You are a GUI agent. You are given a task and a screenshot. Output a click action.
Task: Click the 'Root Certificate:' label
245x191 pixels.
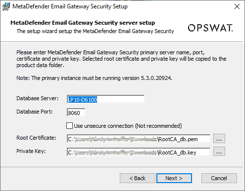[36, 138]
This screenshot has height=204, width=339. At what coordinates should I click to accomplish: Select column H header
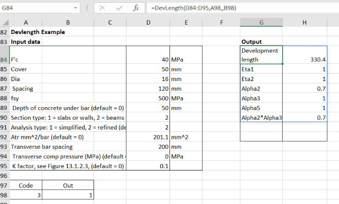pyautogui.click(x=304, y=22)
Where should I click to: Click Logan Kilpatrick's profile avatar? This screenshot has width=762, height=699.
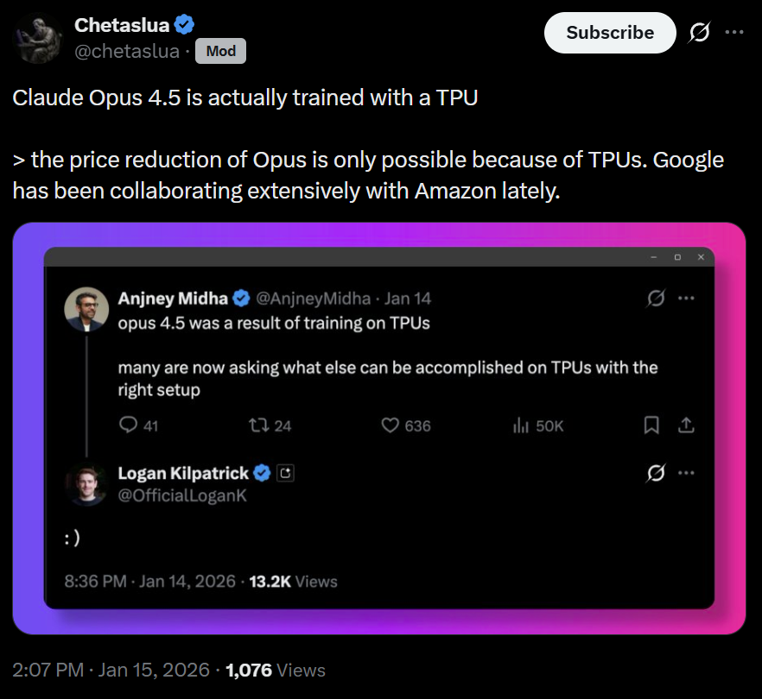pyautogui.click(x=86, y=483)
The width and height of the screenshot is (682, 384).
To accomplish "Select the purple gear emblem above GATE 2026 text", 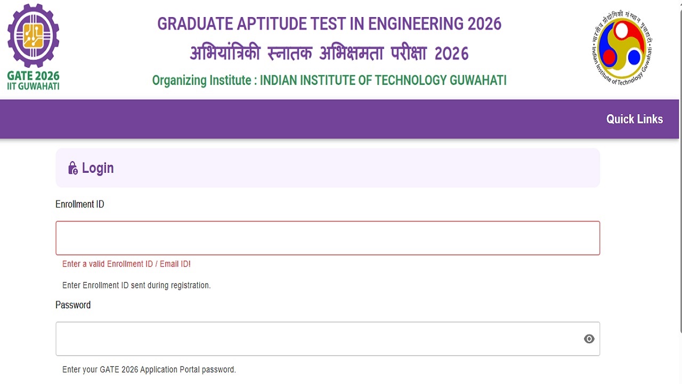I will [33, 37].
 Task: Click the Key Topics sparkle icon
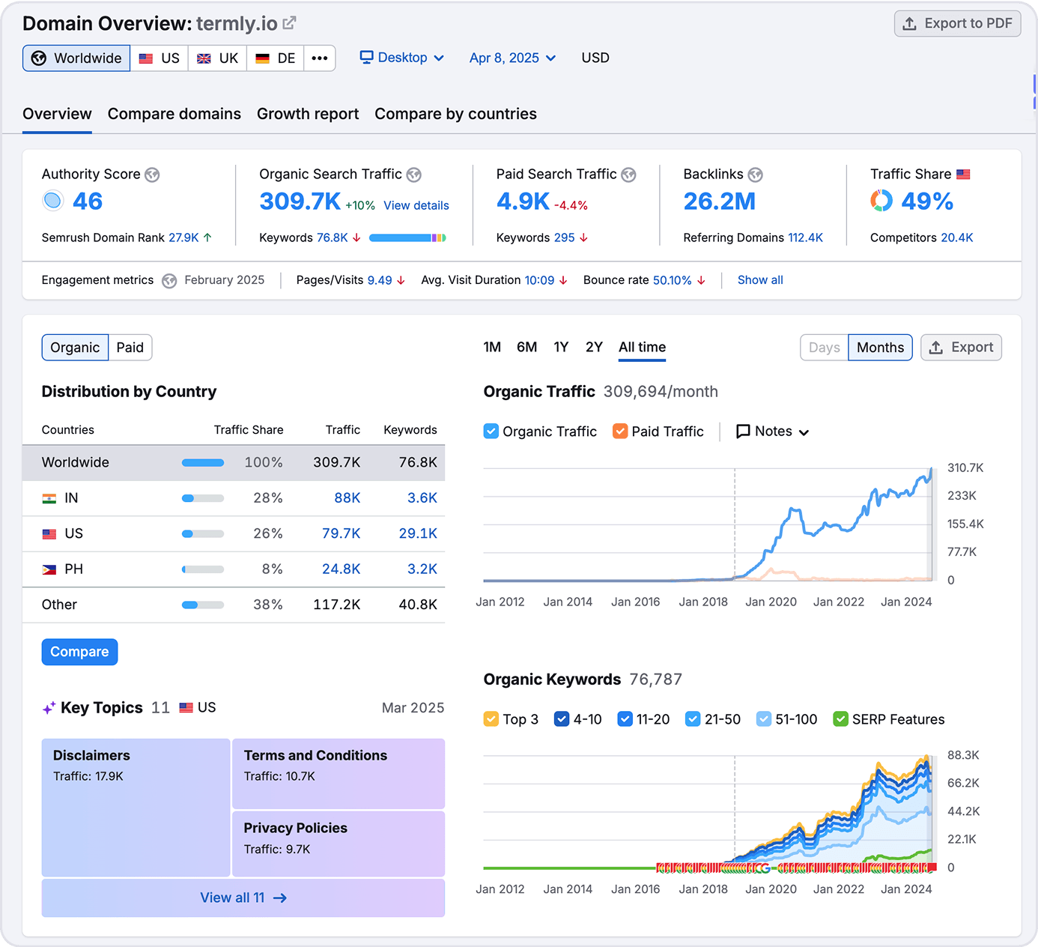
● ● ● ●
- Exercise goal
From the records above, pick out each line that contains the string "width", matching case exactly, and copy those lines out in full.

- Final result
This screenshot has height=204, width=339. At what coordinates should I click to accomplish: Select column H header
Where should I click to: Click Logan Kilpatrick's profile avatar? This screenshot has width=762, height=699.
The width and height of the screenshot is (682, 384).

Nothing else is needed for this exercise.